• _Assigned task_: In the records below, take the line containing "[Open the Peter Tranchell Foundation on Instagram" and every line following it, and write them out exactly.

• _Given records_:
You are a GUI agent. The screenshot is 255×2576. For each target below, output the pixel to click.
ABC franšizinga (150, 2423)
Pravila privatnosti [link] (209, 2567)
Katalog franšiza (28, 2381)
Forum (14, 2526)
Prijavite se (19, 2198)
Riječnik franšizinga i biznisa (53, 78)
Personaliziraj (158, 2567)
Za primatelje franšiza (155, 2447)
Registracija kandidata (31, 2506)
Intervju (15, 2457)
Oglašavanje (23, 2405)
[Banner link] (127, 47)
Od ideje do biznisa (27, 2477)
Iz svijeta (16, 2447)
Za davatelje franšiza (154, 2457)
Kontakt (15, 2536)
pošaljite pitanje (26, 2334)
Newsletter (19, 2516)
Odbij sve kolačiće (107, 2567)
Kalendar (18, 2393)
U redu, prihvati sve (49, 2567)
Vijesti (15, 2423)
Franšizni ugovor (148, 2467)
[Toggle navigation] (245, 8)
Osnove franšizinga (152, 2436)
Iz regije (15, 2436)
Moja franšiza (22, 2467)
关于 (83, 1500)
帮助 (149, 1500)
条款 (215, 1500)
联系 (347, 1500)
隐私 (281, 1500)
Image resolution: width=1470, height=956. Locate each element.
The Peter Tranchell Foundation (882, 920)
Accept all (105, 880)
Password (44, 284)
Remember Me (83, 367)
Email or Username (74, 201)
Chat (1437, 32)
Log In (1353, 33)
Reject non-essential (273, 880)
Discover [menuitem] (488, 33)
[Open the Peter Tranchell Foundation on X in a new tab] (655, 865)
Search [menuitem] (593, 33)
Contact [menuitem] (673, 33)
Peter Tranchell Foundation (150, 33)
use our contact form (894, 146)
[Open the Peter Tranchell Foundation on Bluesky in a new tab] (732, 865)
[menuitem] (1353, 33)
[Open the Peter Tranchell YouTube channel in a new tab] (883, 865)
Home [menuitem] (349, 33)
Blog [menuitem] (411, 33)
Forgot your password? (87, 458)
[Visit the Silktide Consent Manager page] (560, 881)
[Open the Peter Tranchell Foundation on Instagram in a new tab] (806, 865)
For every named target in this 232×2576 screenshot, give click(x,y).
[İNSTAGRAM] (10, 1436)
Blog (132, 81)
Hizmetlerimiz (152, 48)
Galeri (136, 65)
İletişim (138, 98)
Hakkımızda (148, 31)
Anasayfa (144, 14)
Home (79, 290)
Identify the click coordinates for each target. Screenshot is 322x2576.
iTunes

• _Your response_:
[Open the Peter Tranchell Foundation on Instagram in a new tab] (806, 865)
For every named target in this 232×2576 screenshot, give click(x,y).
[İNSTAGRAM] (10, 1436)
Blog (132, 81)
Hizmetlerimiz (152, 48)
Galeri (136, 65)
İletişim (138, 98)
Hakkımızda (148, 31)
Anasayfa (144, 14)
Home (79, 290)
Identify the click coordinates for each target. Screenshot is 322x2576.
iTunes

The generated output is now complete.